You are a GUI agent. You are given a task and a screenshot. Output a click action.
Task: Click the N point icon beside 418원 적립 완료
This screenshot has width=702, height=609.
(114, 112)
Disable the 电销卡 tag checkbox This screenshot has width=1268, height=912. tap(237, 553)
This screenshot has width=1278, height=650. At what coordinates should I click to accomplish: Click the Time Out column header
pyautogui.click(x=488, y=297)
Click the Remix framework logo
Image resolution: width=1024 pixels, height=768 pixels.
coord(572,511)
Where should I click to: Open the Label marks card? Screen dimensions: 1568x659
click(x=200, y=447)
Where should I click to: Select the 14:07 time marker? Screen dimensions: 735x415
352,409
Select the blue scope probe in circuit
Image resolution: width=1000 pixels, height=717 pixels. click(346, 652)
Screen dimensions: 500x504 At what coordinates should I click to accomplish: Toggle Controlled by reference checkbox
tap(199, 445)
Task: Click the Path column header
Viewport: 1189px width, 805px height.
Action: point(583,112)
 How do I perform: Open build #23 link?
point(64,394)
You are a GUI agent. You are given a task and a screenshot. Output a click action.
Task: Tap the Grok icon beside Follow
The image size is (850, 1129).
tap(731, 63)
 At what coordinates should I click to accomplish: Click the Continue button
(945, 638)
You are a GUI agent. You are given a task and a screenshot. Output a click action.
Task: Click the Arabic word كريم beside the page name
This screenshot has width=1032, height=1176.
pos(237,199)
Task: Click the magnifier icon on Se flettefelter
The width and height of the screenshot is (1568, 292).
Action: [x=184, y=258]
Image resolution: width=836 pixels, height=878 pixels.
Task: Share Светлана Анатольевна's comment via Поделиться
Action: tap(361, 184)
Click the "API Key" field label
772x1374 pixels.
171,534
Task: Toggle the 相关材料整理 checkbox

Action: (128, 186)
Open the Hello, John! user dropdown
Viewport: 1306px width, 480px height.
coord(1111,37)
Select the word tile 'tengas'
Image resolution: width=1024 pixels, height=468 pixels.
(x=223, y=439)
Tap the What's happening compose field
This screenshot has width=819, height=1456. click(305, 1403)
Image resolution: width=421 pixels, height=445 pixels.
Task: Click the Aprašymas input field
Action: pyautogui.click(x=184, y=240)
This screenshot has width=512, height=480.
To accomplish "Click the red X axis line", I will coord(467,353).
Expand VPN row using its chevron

※

INSTRUCTIONS TO FOLLOW >>
Which of the lines above carry the string "icon"? Copy every one.

EXERCISE OUTPUT >>
Task: Click the N point icon beside 418원 적립 완료
Task: Tap the Grok icon beside Follow
Task: Click the magnifier icon on Se flettefelter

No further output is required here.